Arthur STRUGATCH, respondent, v. Tami STRUGATCH, appellant.
Appeal from an order of the Supreme Court, Westchester County (John P. Colangelo, J.), dated September 16, 2013. The order, insofar as appealed from, denied that branch of the defendant's cross motion which was to require the plaintiff to contribute to the college tuition and expenses of the parties' children.
ORDERED that the order is reversed insofar as appealed from, on the law, with costs, and the matter is remitted to the Supreme Court, Westchester County, for a hearing in accordance herewith and a new determination thereafter.

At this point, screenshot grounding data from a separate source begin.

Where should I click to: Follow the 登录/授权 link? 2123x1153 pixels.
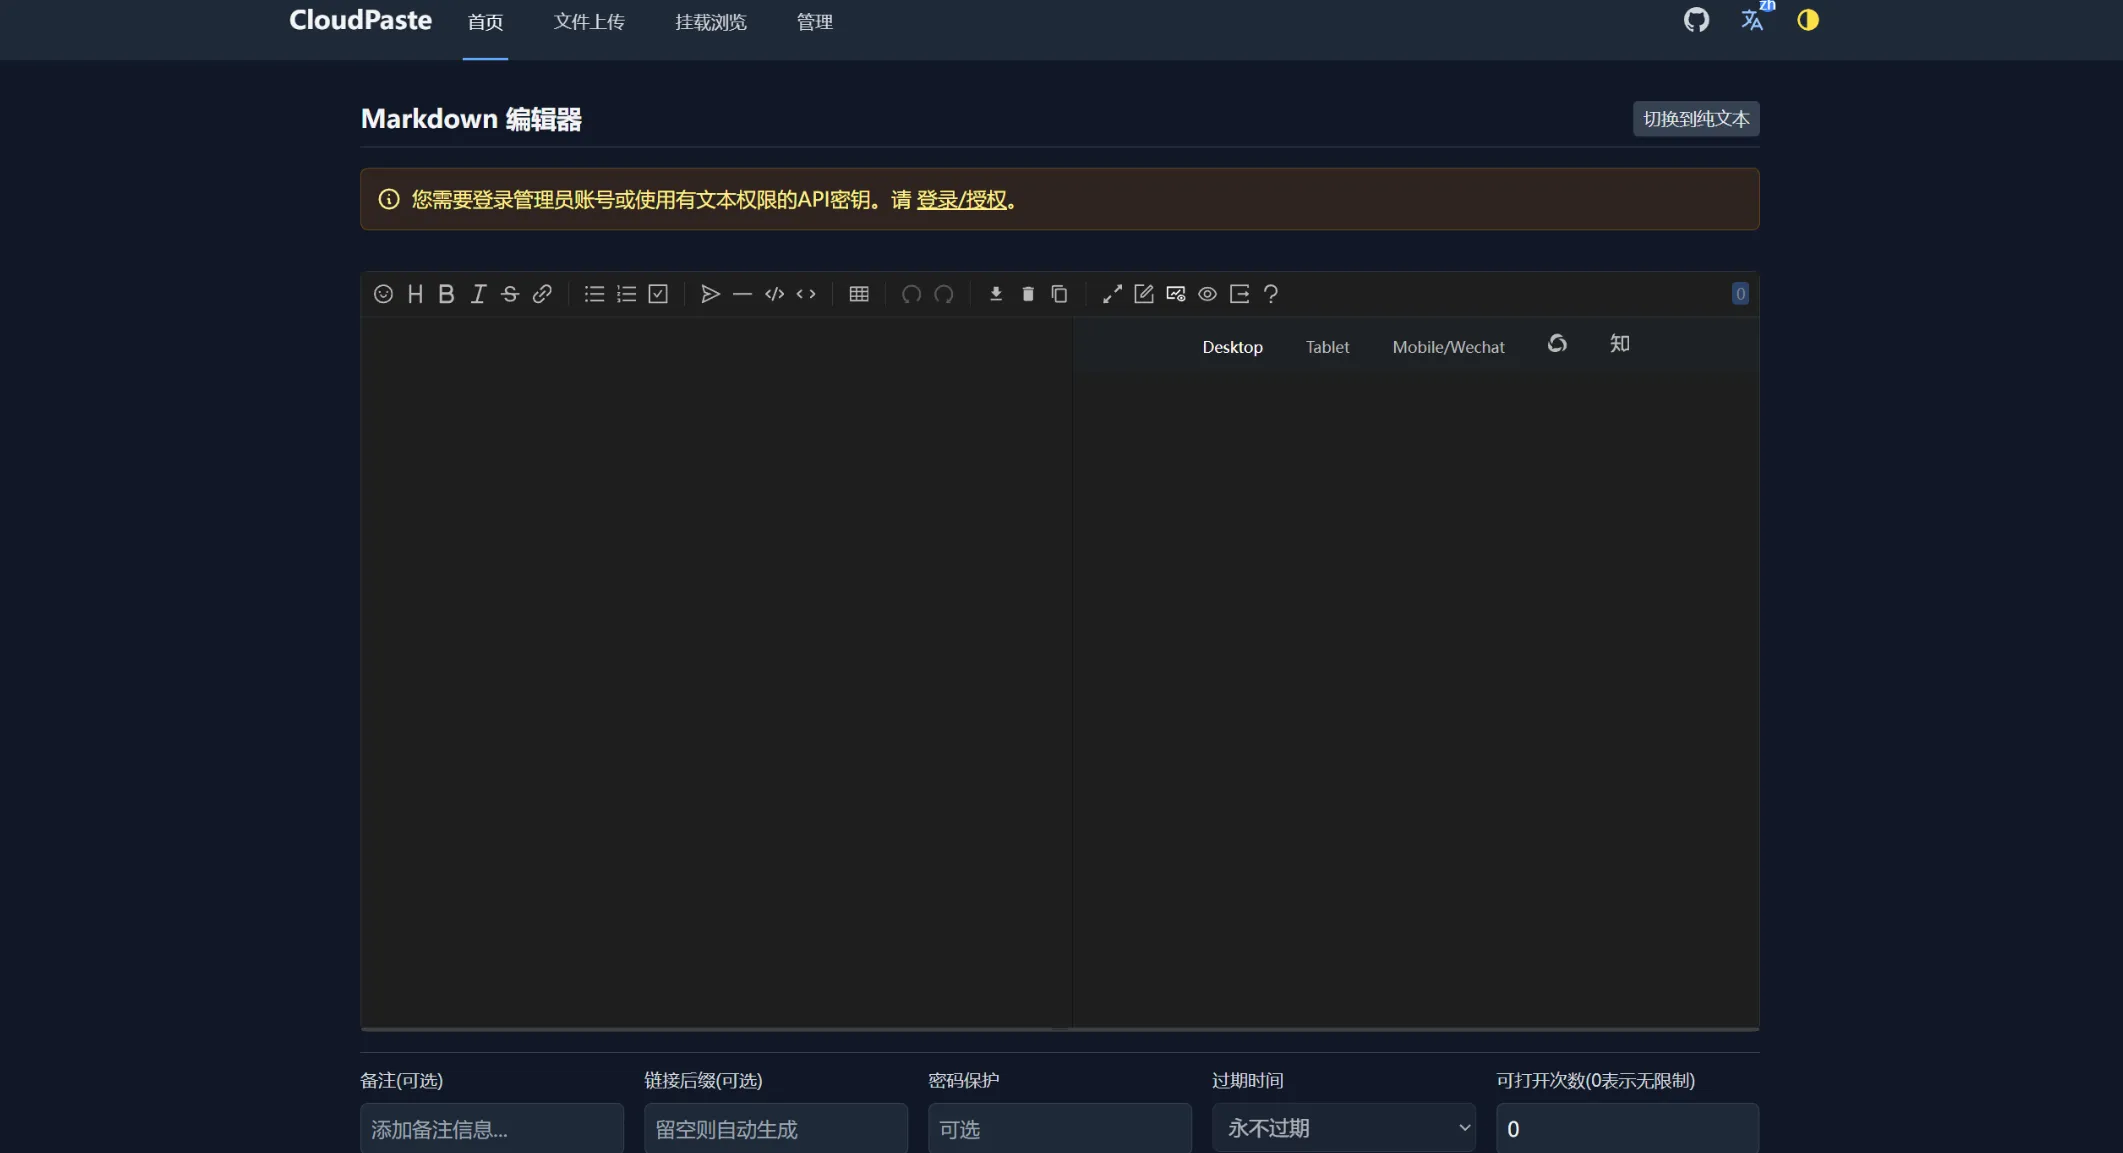[961, 200]
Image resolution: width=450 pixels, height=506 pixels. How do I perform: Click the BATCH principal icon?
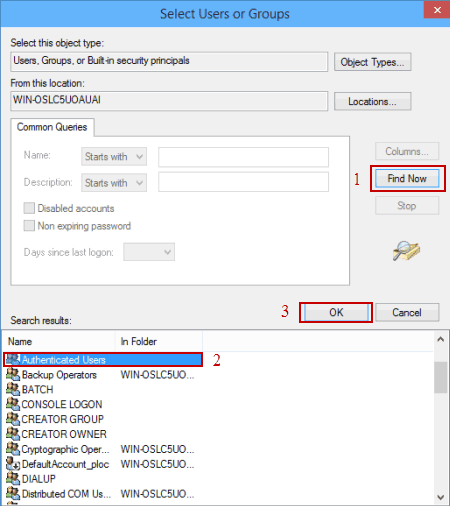pyautogui.click(x=13, y=389)
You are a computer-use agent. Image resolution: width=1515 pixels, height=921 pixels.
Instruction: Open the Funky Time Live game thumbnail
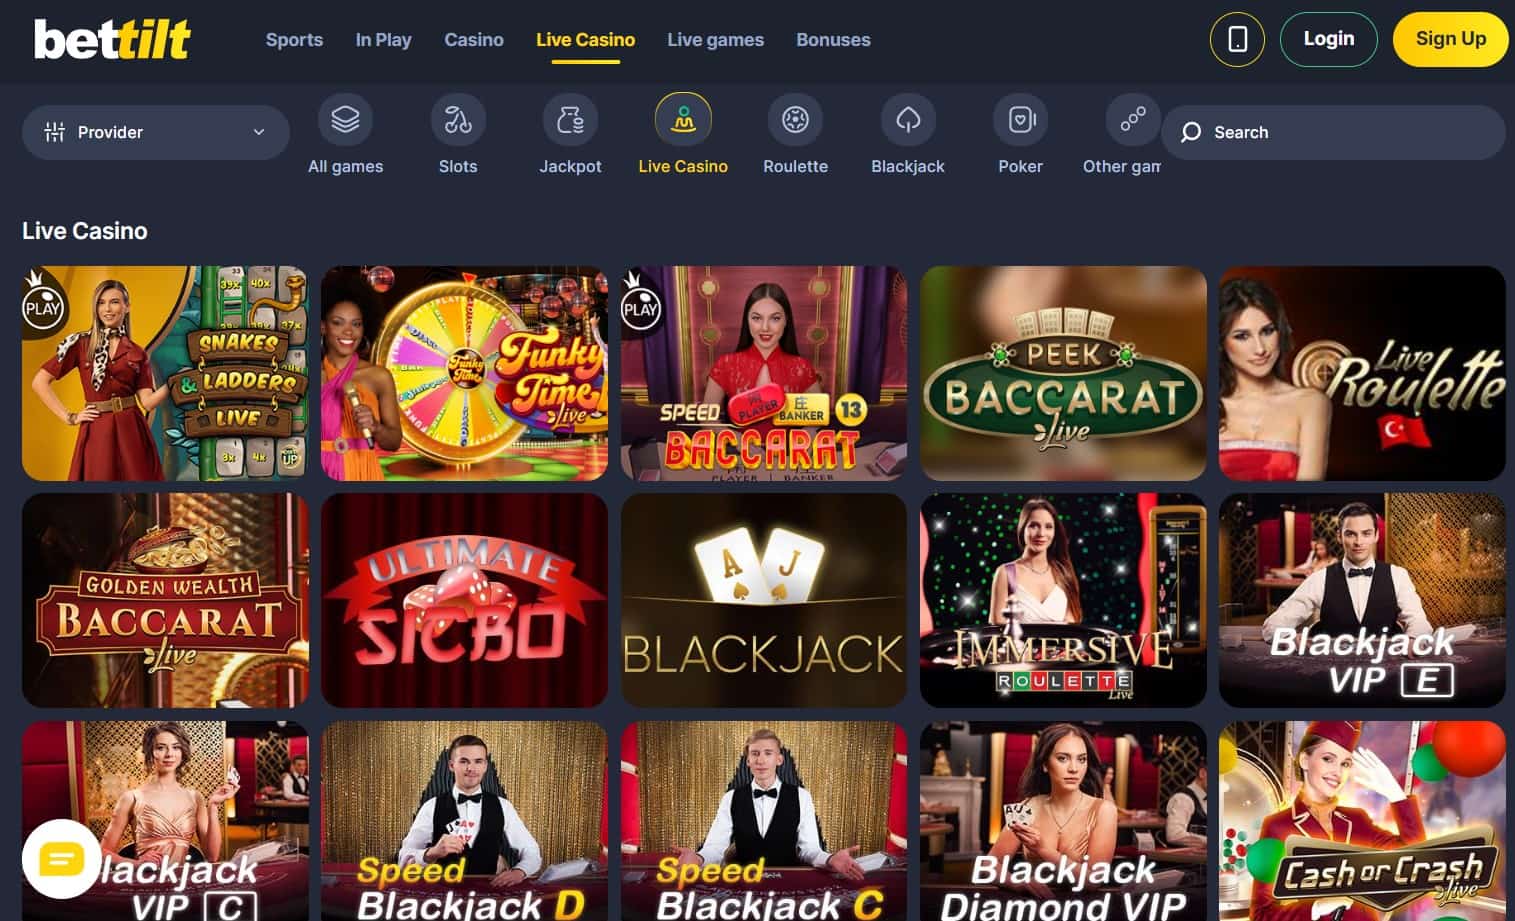[x=464, y=373]
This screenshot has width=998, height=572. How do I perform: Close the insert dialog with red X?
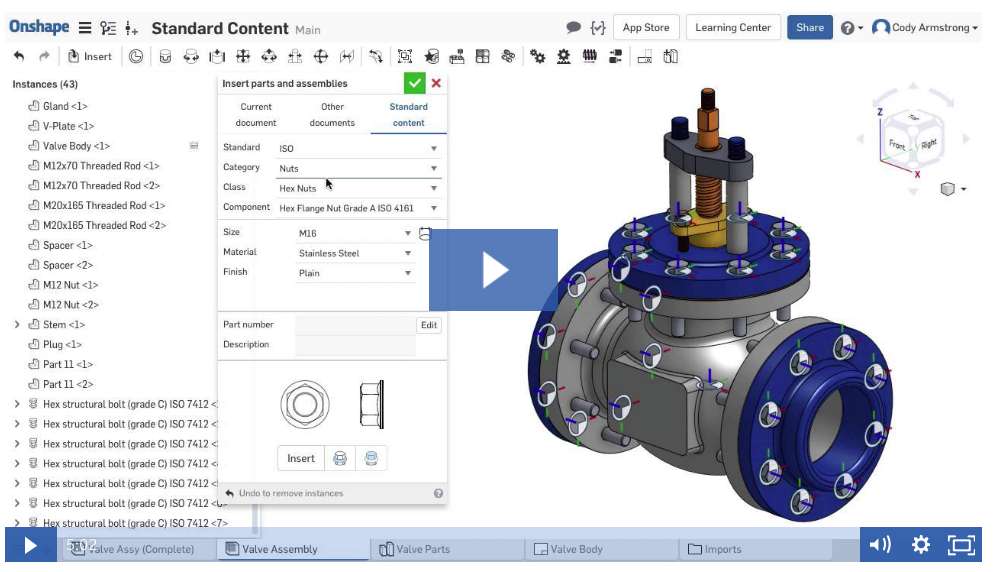pos(436,83)
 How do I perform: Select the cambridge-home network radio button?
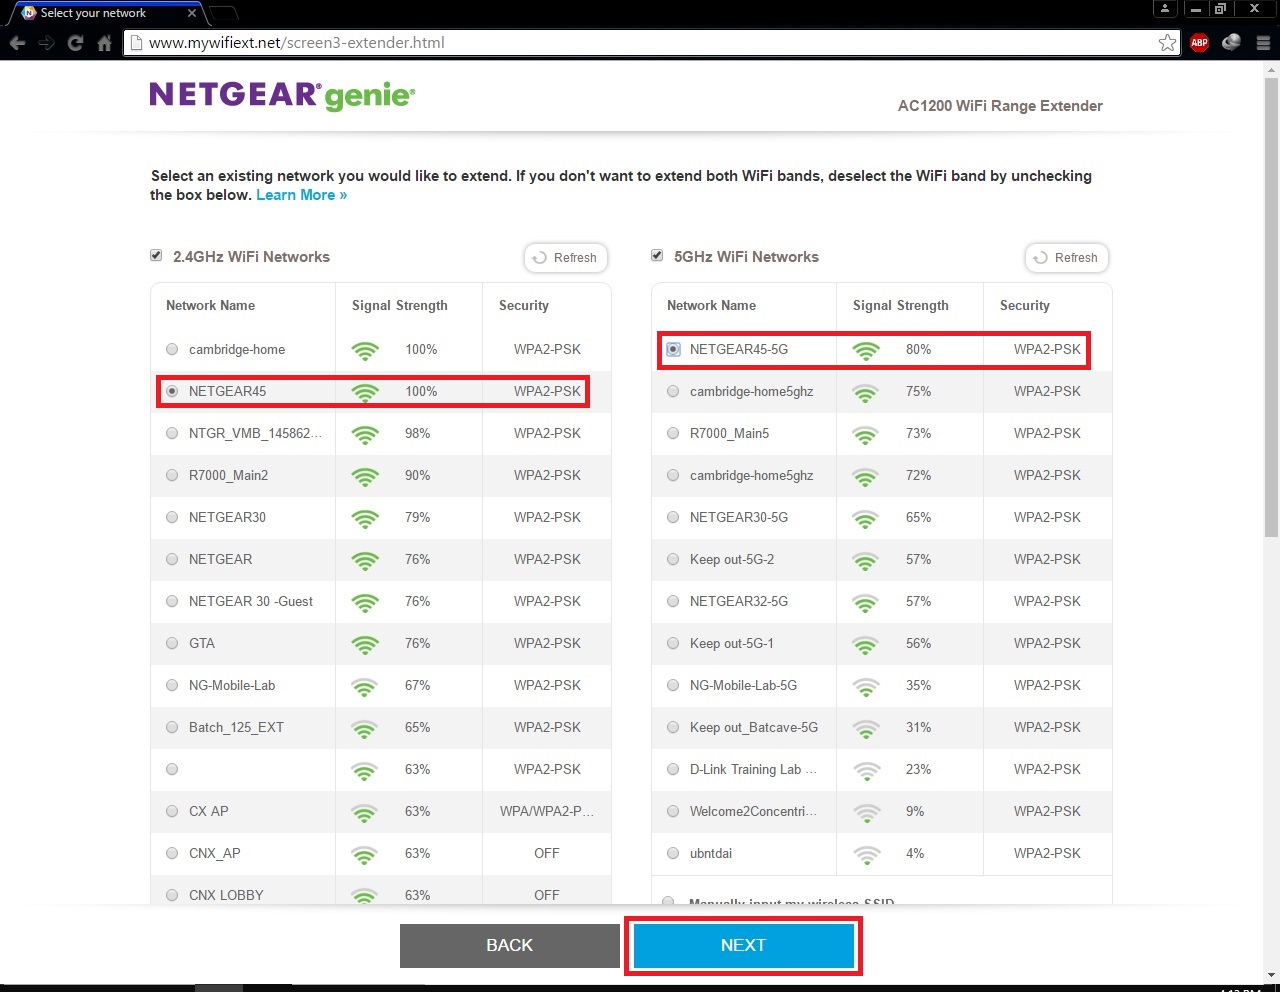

The parties were divorced by a judgment dated September 28, 2012, which incorporated the terms of a stipulation of settlement. With respect to the college expenses of their two children, the parties agreed that each child would have a 529 account and that each party would be the trustee for one of the accounts. The plaintiff moved for certain relief, and the defendant cross-moved, inter alia, to require the plaintiff to contribute to the children's college tuition and expenses. The defendant asserted that the funds in the older child's college account had been exhausted after the child's first year in college, and that she was therefore requesting that the plaintiff be required to pay his pro rata share of college tuition and expenses for both children “until 23 years old or graduation, whichever comes sooner.” The Supreme Court denied that branch of the cross motion because the stipulation of settlement was “silent as to further funding of the accounts or agreement or willingness by either party to pay for college expenses beyond the maintenance of those accounts.” The defendant appeals.
When interpreting a stipulation of settlement, the court should give fair meaning to the language used by the parties to reach a practical interpretation of the parties' expressed intent so that their reasonable expectations will be realized (see Ciccotto v. Ciccotto, 116 AD3d 903; Matter of Schiano v. Hirsch, 22 AD3d 502). When the intent of the parties is clearly and unambiguously expressed, effect must be given to such intent as indicated by the language used (see Matter of Schiano v. Hirsch, 22 AD3d at 502–503). Here, the stipulation of settlement reflects only that the parties established separate college accounts for the education of their two children. Contrary to the defendant's contention, the terms of the stipulation do not affirmatively require the plaintiff to contribute to the children's college tuition and expenses beyond the amount of the funds already contained in the subject accounts.
The defendant alternatively relies on Domestic Relations Law § 240(1–b)(c)(7), pursuant to which a court may, as justice requires, direct a parent to contribute to a child's postsecondary education, even in the absence of a voluntary agreement (see Silverstein v. Silverstein, 107 AD3d 779; York v. York, 247 A.D.2d 612). In making a determination pursuant to that statute, a court must consider the circumstances of the respective parties, as well as both the best interests of the child and the requirements of justice (see Romeo v. Young, 93 AD3d 836, 837; Powers v. Wilson, 56 AD3d 642, 643; Mrowka v. Mrowka, 260 A.D.2d 613).
On this record, the Supreme Court had insufficient evidence upon which to make a proper determination in accordance with the statutory requirements. Accordingly, we reverse the order insofar as appealed from and remit the matter to the Supreme Court, Westchester County, for a hearing and, thereafter, a new determination with respect to the subject branch of the defendant's cross motion (see Chi–Lu Chiang v. Tzu–Chien Ju, 115 AD3d 698; Matter of Paccione v. Paccione, 57 AD3d 900; Mrowka v. Mrowka, 260 A.D.2d 613).